EXERCISE DESCRIPTION:
Transcribe each of the entries below word for word, keeping every line exactly as it appears.
[Start of AVAILABLE DATA]
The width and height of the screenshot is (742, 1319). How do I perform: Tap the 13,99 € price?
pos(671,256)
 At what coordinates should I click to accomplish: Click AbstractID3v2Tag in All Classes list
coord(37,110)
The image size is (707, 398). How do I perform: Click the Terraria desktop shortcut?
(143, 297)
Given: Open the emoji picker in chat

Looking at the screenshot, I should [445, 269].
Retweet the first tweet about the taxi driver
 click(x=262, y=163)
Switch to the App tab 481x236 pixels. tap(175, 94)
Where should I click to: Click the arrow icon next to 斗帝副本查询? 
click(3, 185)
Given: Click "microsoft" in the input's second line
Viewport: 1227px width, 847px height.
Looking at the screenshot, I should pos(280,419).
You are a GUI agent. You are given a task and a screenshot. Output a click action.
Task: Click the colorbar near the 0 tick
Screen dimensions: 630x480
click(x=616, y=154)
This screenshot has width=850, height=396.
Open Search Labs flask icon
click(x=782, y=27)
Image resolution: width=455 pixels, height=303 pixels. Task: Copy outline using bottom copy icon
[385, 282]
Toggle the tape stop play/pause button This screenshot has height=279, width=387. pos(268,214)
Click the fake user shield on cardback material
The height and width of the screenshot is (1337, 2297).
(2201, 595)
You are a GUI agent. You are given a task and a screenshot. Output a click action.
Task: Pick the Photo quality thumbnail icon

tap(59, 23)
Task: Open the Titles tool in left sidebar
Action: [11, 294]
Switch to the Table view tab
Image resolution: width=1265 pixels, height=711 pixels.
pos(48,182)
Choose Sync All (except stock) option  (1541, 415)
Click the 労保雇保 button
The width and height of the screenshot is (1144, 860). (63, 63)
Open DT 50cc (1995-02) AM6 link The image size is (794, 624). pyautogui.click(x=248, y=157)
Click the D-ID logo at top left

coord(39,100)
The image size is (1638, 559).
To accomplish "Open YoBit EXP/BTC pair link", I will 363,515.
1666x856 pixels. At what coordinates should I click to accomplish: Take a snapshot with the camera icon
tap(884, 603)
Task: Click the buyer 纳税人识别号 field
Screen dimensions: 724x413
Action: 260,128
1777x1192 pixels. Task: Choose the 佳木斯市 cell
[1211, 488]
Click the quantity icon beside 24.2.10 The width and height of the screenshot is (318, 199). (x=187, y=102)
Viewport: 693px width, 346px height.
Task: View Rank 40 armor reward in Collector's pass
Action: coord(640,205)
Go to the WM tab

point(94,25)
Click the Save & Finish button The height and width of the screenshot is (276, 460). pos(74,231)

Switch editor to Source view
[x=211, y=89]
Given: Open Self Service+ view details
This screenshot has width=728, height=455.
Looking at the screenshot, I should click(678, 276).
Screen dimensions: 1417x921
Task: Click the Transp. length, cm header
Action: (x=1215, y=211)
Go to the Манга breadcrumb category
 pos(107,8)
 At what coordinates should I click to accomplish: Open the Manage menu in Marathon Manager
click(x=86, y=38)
[End of AVAILABLE DATA]
OUTPUT OF THE TASK:
The width and height of the screenshot is (742, 1319). How do I perform: Tap the 13,99 € price?
pos(671,256)
 At what coordinates should I click to accomplish: Click AbstractID3v2Tag in All Classes list
coord(37,110)
The image size is (707, 398). How do I perform: Click the Terraria desktop shortcut?
(143, 297)
Given: Open the emoji picker in chat

Looking at the screenshot, I should [445, 269].
Retweet the first tweet about the taxi driver
 click(x=262, y=163)
Switch to the App tab 481x236 pixels. tap(175, 94)
Where should I click to: Click the arrow icon next to 斗帝副本查询? 
click(3, 185)
Given: Click "microsoft" in the input's second line
Viewport: 1227px width, 847px height.
Looking at the screenshot, I should pos(280,419).
You are a GUI agent. You are given a task and a screenshot. Output a click action.
Task: Click the colorbar near the 0 tick
Screen dimensions: 630x480
click(x=616, y=154)
This screenshot has width=850, height=396.
Open Search Labs flask icon
click(x=782, y=27)
Image resolution: width=455 pixels, height=303 pixels. Task: Copy outline using bottom copy icon
[385, 282]
Toggle the tape stop play/pause button This screenshot has height=279, width=387. pos(268,214)
Click the fake user shield on cardback material
The height and width of the screenshot is (1337, 2297).
(2201, 595)
You are a GUI agent. You are given a task and a screenshot. Output a click action.
Task: Pick the Photo quality thumbnail icon

tap(59, 23)
Task: Open the Titles tool in left sidebar
Action: [11, 294]
Switch to the Table view tab
Image resolution: width=1265 pixels, height=711 pixels.
pos(48,182)
Choose Sync All (except stock) option  (1541, 415)
Click the 労保雇保 button
The width and height of the screenshot is (1144, 860). (63, 63)
Open DT 50cc (1995-02) AM6 link The image size is (794, 624). pyautogui.click(x=248, y=157)
Click the D-ID logo at top left

coord(39,100)
The image size is (1638, 559).
To accomplish "Open YoBit EXP/BTC pair link", I will 363,515.
1666x856 pixels. At what coordinates should I click to accomplish: Take a snapshot with the camera icon
tap(884, 603)
Task: Click the buyer 纳税人识别号 field
Screen dimensions: 724x413
Action: 260,128
1777x1192 pixels. Task: Choose the 佳木斯市 cell
[1211, 488]
Click the quantity icon beside 24.2.10 The width and height of the screenshot is (318, 199). (x=187, y=102)
Viewport: 693px width, 346px height.
Task: View Rank 40 armor reward in Collector's pass
Action: coord(640,205)
Go to the WM tab

point(94,25)
Click the Save & Finish button The height and width of the screenshot is (276, 460). pos(74,231)

Switch editor to Source view
[x=211, y=89]
Given: Open Self Service+ view details
This screenshot has width=728, height=455.
Looking at the screenshot, I should click(678, 276).
Screen dimensions: 1417x921
Task: Click the Transp. length, cm header
Action: (x=1215, y=211)
Go to the Манга breadcrumb category
 pos(107,8)
 At what coordinates should I click to accomplish: Open the Manage menu in Marathon Manager
click(x=86, y=38)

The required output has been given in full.